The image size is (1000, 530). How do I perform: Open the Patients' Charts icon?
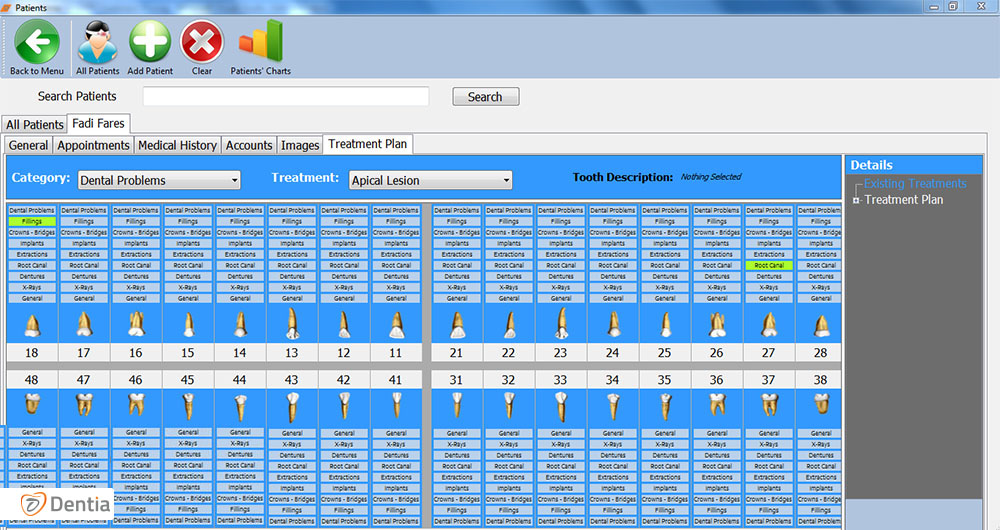260,41
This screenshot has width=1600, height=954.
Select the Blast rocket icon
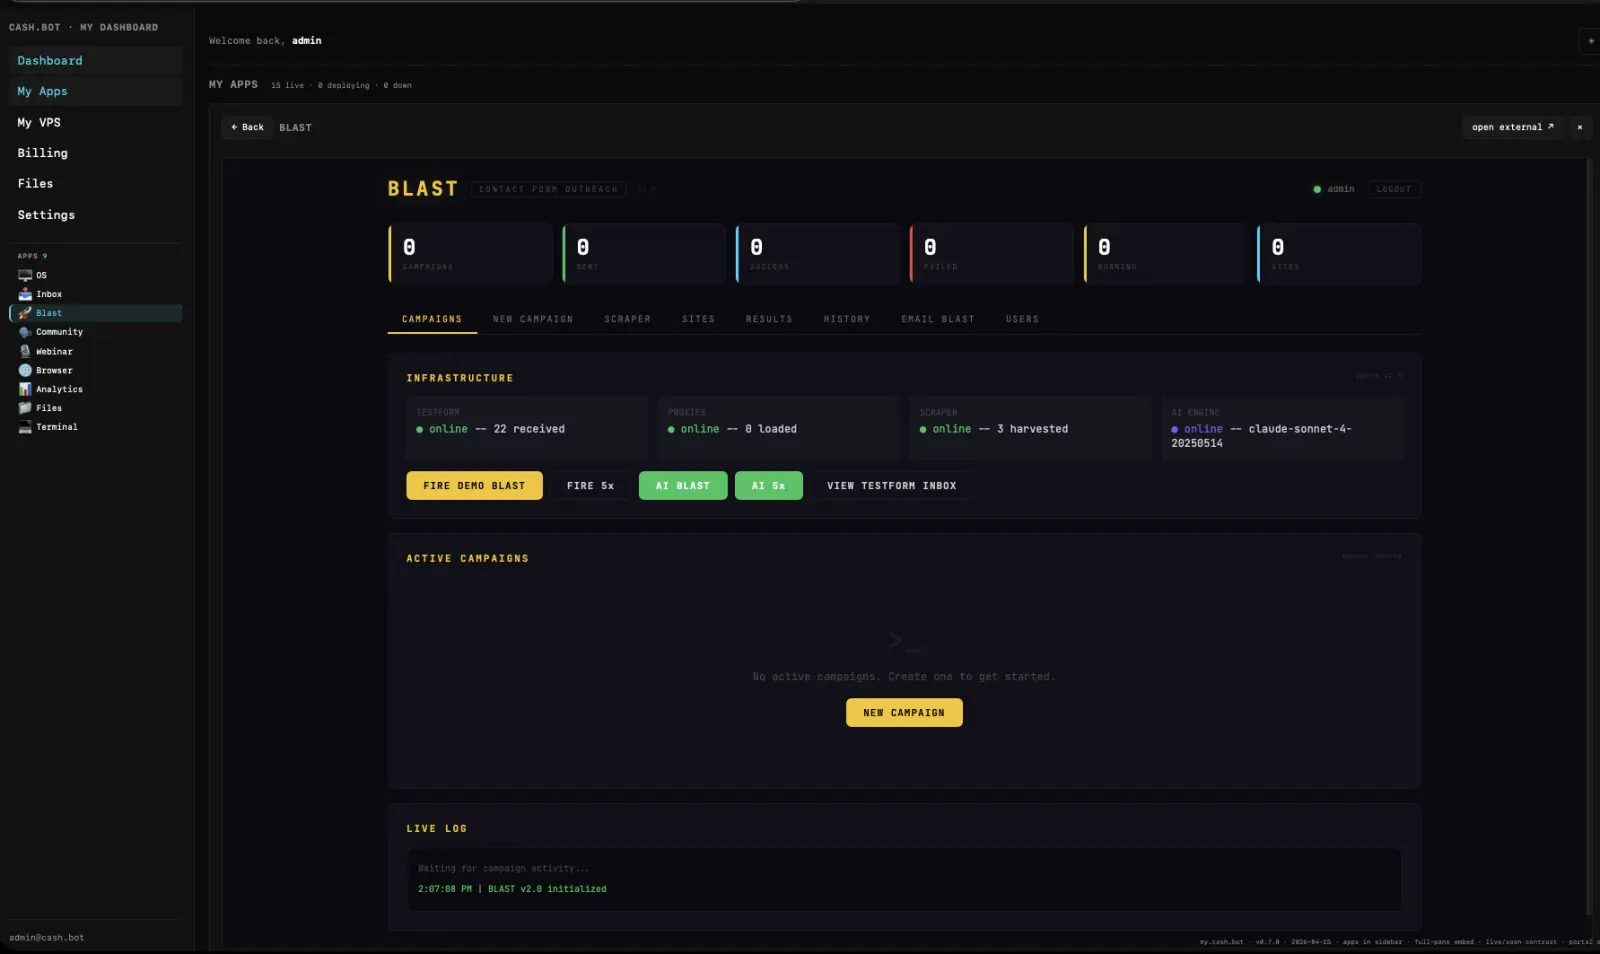click(25, 313)
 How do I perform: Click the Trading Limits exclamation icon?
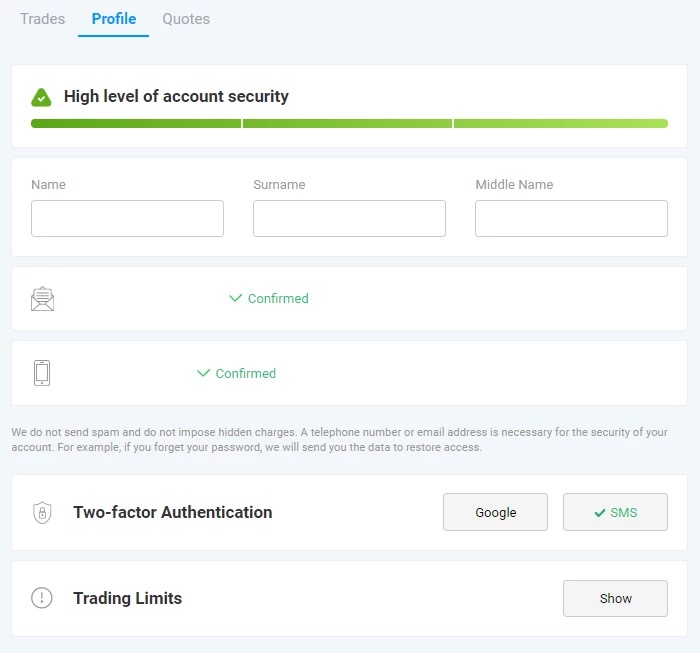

= Task goal =
Restate all entries exactly; pictures stay out.

= Answer for the task =
The image size is (1000, 530). How do I perform: Open the Patients' Charts icon?
260,41
This screenshot has width=1600, height=954.
Select the Blast rocket icon
click(25, 313)
 How do I perform: Click the Trading Limits exclamation icon?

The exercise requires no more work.